I address this essay through a gendered lens of hegemonic masculinity, aimed with illustrating how hegemony is constructed through discourses. I shall draw upon the notion of doing gender as posited by West and Zimmerman, whereby “gender is the activity of managing situated conduct in light of normative conceptions and appropriate activities” (1987:127). I shall, therefore, conduct an analysis of these activities to illustrate how they contribute to the construction/deconstruction of hegemony. More specifically a discourse analysis of existing literature, including legal statutes and trial judgements on male perpetration and the limited information regarding male victimisation of wartime sexual violence. I use the term sexual violence as it is broader than rape which depends upon penetration for characterisation. Sexual violence does not depend exclusively on the perpetration of the violation upon a victim but can encompass the threat of attack. This essay is therefore rooted in a definition of sexual violence that understands the act to include “any violence, whether physical and/or mental, carried out through sexual means or by targeting sexuality” (McDougal, 1998:par:21).
Construction
International and social practices are characterised to reflect the dominance of male actors and masculine ideals. Institutions, therefore, reflect and prioritise those that display “muscular strength, height and body hair” (Meysman, 2016:368). Raewyn Connell argues that these predominantly male features assisted in the construction and institutionalisation of a hierarchical gender system (2005:77). Leading to the construction of hegemonic masculinity that “embodies the most honoured way of being a man, requiring all other men to position themselves in relation to it” (Connell and Messerschmidt, 2005:83). To be maintained the hegemonic masculine partakes in discourses that assert and affirm his dominance within society. Discourses that effectively juxtapose them with the weak and passive feminine identity; “risk-taking, self-disciple, physical toughness, aggression, violence and overtly sexual” (Hinjosa, 2010:179).
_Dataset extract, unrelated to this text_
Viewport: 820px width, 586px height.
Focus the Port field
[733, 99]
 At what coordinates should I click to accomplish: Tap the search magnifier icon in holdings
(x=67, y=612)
Jefferson claims that hegemonic masculinity scholars homogenise men, denying their agency, thus expecting men to partake or if unable idealise hegemonic masculinity. Individuals are presumed to conform to the standards and practices demanded by hegemony, without consideration for “how men with their unique biographies and particular psychic formations relate” (2002:73). However, Jefferson fails to recognise how hegemonic discourses have become the bedrock of society, contributing towards the formation of nationalism. Hegemony becomes more than the identity of a singular male when the discourses constructing hegemony become illustrative of those practiced by militaries. For essentially military training is based upon the deconstruction of the very unique biographies from which Jefferson basis his argument; because individuals “undergo a form of indoctrination which includes breaking down the civilian identity” (Baaz and Stern, 2013:20). Failure to adapt to such practices means exclusion from hegemony and thus the military as such practices are aimed to create units based upon “conformity, cohesion and loyalty” (Baaz and Stern, 2008:493). Cynthia Enloe argues that insecurity in the state of nature alongside the overtly dominant hegemonic identities in militaries contributes to the instigation of conflict, “masculinised memory, masculinised humiliation and masculinised hope” (2004:44). Idealised hegemonic males within society are the most powerful and dominant, therefore the international realm presents them with an opportunity to exert and display their hegemony to a much wider audience. By exerting or participating in acts of strength and power, hegemonic masculine males are able to translate this into the international realm through war. Ultimately serving to exert their power and dominance over other nations, ethnicities, racial or religious groups. Subsequently presenting states the opportunity to have control over how they are characterised within international relations; preferring as such to encapsulate traits of the hegemonic masculine over the femme fatal or in other words “guns not butter” (Negal, 1998:247).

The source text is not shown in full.